══ RECORDED DATA
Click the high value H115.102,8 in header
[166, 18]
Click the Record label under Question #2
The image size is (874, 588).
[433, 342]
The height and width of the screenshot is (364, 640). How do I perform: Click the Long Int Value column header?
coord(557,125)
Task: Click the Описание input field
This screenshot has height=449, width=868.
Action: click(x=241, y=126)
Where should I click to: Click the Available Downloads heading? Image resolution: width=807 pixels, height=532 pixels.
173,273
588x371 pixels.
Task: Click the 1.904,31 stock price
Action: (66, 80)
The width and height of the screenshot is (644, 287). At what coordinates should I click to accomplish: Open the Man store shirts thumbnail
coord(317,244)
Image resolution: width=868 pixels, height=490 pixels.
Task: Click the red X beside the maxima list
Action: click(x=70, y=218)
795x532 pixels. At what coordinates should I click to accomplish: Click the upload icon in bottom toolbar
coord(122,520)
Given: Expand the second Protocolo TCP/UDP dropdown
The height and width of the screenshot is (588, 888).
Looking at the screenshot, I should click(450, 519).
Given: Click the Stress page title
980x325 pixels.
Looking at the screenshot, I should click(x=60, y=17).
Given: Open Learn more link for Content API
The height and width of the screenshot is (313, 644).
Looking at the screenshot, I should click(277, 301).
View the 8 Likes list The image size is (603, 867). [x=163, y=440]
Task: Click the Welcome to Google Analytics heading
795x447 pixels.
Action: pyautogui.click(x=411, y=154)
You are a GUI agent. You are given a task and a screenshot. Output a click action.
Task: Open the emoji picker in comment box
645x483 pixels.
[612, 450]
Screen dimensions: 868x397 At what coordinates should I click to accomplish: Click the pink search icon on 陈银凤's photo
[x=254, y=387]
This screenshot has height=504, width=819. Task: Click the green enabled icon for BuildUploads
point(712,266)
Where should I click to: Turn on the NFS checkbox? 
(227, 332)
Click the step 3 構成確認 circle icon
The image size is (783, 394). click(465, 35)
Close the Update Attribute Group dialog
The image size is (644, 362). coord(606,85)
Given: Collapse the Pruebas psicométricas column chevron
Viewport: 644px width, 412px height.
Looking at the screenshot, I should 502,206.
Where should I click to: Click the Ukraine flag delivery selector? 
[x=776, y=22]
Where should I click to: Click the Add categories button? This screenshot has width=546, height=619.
════
Repeat exactly the lines above from the one with "Given: Expand the" up to and including the one with "Given: Open Learn more link for Content API". No other line belongs in the reply.

* [ANSWER TO THE PROBLEM]:
Given: Expand the second Protocolo TCP/UDP dropdown
The height and width of the screenshot is (588, 888).
Looking at the screenshot, I should click(450, 519).
Given: Click the Stress page title
980x325 pixels.
Looking at the screenshot, I should click(x=60, y=17).
Given: Open Learn more link for Content API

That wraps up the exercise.